→ Your assignment: Below are the records; work out how many lines among them contain "logo", and write nothing besides that number.

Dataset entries
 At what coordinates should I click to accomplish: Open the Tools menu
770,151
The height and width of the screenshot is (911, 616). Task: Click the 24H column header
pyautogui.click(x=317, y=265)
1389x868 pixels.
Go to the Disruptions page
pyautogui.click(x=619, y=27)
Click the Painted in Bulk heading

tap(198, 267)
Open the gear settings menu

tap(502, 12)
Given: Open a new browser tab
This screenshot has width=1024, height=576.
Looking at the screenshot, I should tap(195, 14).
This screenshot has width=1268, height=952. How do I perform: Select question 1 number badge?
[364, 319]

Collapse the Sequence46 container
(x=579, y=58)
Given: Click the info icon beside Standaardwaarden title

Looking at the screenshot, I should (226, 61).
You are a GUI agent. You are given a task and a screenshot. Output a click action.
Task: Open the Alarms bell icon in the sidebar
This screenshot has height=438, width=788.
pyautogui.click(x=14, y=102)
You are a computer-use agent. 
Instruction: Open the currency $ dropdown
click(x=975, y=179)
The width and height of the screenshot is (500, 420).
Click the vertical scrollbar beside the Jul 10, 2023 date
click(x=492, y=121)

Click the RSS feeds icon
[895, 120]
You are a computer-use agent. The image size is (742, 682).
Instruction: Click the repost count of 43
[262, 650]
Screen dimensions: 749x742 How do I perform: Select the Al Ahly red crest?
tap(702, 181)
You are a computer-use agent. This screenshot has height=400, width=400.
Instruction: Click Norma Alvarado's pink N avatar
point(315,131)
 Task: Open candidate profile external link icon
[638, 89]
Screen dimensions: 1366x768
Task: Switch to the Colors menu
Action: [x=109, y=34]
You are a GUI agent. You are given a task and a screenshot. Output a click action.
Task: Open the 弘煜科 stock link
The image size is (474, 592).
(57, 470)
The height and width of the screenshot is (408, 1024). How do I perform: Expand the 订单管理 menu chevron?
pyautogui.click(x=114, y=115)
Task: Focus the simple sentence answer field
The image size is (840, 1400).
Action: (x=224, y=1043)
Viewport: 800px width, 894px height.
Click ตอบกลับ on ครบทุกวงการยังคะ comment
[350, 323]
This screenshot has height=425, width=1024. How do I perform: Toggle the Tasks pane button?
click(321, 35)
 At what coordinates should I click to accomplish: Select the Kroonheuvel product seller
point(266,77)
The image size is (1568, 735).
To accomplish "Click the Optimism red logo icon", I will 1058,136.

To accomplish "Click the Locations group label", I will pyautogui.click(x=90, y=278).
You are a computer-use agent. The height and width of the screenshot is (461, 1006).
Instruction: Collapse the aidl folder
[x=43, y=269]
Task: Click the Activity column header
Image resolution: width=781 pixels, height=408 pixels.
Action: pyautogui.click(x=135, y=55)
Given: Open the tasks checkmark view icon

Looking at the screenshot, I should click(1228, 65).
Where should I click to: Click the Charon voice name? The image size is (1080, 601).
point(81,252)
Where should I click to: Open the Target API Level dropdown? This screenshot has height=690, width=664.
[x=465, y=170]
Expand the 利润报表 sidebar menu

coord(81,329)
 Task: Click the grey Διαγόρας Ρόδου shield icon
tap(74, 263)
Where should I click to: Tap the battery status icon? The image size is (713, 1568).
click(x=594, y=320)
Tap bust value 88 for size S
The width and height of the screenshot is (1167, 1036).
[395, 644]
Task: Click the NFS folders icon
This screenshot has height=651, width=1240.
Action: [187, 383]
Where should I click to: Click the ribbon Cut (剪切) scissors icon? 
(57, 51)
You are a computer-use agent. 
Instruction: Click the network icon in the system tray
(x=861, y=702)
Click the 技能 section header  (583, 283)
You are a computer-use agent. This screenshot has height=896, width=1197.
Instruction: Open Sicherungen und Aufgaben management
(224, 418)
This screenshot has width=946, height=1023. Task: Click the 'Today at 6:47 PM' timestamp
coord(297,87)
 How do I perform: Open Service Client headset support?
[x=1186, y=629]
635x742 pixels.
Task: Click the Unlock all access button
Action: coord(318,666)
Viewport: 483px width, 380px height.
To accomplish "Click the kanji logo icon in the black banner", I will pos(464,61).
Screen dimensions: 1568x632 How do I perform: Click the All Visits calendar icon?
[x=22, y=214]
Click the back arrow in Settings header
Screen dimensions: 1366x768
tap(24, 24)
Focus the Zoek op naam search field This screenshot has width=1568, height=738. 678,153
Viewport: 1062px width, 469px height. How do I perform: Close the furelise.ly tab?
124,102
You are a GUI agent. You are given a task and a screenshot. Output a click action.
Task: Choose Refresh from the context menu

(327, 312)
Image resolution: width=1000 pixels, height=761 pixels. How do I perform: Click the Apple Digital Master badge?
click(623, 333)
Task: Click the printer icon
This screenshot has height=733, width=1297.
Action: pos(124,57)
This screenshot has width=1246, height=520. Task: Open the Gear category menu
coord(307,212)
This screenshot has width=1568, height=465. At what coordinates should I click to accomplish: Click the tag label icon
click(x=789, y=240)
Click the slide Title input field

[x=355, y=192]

→ The completed task: 2